Der stimmungsvolle, meist heitere Mix aus Soul, Funk, Afrobeat und klassischem R'n'B steht der 34-Jährigen nämlich bestens zu Gesicht. Ob sie mit Handclaps und einem kleinen Orchester im Rücken auf "Cobbler" zum Tanzen anregt oder sich im betörend langsamen und futuristisch angehauchten Soul als "Dreamer" gibt - dass sie wieder voll hinter ihrer Musik steht, ist Kelis anzumerken.
Doch auch wenn Karriere, Sohn und das Kochen ihr Leben erfüllen, fehlt etwas, und zwar ein Mann an ihrer Seite. Frei sein bedeutet manchmal eben auch allein sein: "Sure I'm self sufficient blah blah independent [...] I've got some space, I want that man to fill it." "Floyd" muss er nicht unbedingt heißen, nach der Trennung von Nas sollte der Neue aber schon ähnlich Besonderes mitbringen: "I want to be blown away." Wenn der Song schließlich mit dem Optimismus eines Disney-Happy-Ends ausklingt, deutet ein blitzender Lichtstrahl jedoch das Ende des Single-Tunnels an.
Dass die üppige Instrumentierung, an der Produzent Sitek ab und an auch selber mitwirkt ("Biscuits N' Gravy", "Dreamer"), nicht nur in den Funk- und Soul-Nummern begeistert, zeigt "Forever Be", der einzige offensichtliche Pop-Song des Albums. Auch hier reißen Bläser, Keys und dezente Violinen-Klänge besonders in der Hook mit.
Ebenfalls hoch anrechnen muss man Band und Produzent, dass die Stücke nie überladen wirken und Kelis ausreichend Platz für ihre Zeilen lassen. Die soulig-warme, aber nur selten kraftvolle und teilweise sogar dünne Stimme der Protagonistin wird nie erdrückt, geschweige denn übertönt. Besonders deutlich kommt diese Stärke in "Rumble" zum Vorschein, dass die Sängerin innerlich gespalten zeigt.
"No we don't need therapy / What I need is you to leave", schließt sie zu Drums und Piano voreilig mit ihrer letzten Liebe ab, nur, um später zu flehen "Baby don't go". Eine der wenigen Passagen, in denen Kelis zeigt, dass durchaus Power in ihrer sonst zurückgelehnten Darbietung steckt, gestärkt von plötzlich einsetzenden Trompeten- und Saxofon-Tönen.
Völlig aus dem Nichts schleicht sich das Cover der Singer/Songwriter-Ballade "Bless The Telephone" heran und überrascht mit vollkommen anderem Sound. Kelis' gefühlvoller Gesang harmoniert zwar perfekt mit der gezupften Gitarre, als Duett mit Sal Masakela gerät der Song aber etwas zu süß und klebrig. Zu den markant rhythmischen Soul-Nummern der Platte will "Bless The Telephone" ohnehin nicht passen und hätte sich eher als Nachtisch für "Food" geeignet.
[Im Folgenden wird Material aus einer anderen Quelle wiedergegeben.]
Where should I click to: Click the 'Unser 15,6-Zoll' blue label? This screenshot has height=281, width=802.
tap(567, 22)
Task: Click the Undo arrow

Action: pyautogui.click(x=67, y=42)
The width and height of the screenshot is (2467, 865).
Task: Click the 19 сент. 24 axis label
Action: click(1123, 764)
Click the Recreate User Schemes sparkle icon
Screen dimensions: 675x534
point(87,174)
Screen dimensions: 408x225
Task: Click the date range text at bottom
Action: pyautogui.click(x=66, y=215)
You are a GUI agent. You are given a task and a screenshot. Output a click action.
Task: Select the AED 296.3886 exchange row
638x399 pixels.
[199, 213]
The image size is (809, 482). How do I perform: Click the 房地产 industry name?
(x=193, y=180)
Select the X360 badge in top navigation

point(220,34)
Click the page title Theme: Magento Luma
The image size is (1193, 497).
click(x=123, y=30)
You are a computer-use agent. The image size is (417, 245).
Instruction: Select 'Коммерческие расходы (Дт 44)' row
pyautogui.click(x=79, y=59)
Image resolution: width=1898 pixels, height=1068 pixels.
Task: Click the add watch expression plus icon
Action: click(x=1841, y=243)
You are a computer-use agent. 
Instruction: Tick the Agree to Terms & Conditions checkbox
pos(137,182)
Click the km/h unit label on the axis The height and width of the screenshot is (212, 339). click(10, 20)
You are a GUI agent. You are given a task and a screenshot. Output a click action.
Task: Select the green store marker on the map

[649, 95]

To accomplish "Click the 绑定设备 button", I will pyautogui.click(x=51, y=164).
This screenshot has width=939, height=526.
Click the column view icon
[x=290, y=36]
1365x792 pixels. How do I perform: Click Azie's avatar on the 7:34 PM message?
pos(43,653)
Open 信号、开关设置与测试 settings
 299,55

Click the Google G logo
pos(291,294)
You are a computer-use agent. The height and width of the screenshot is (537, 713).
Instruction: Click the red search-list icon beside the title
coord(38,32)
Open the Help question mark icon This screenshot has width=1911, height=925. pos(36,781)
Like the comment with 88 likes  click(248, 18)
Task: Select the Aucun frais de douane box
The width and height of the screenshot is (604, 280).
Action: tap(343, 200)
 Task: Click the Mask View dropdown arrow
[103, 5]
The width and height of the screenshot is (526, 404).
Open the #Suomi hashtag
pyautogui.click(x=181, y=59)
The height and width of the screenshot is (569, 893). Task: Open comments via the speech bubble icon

Der kleine Aussetzer bleibt jedoch die einzige Zutat, die etwas schwerer im Magen liegt. Ansonsten bietet Kelis' sechstes Studio-Album eine wunderbar leichte und dennoch feine Kost, die hoffentlich nur den Anfang eines mehrgängigen Menüs darstellt. "Food" macht mit seinen organischen Klängen und eingängigen Hooks von der ersten bis zur letzten Minute Spaß und wirft schon jetzt die spannende Frage auf, welchen Weg die Sängerin auf ihren kommenden Werken einschlägt.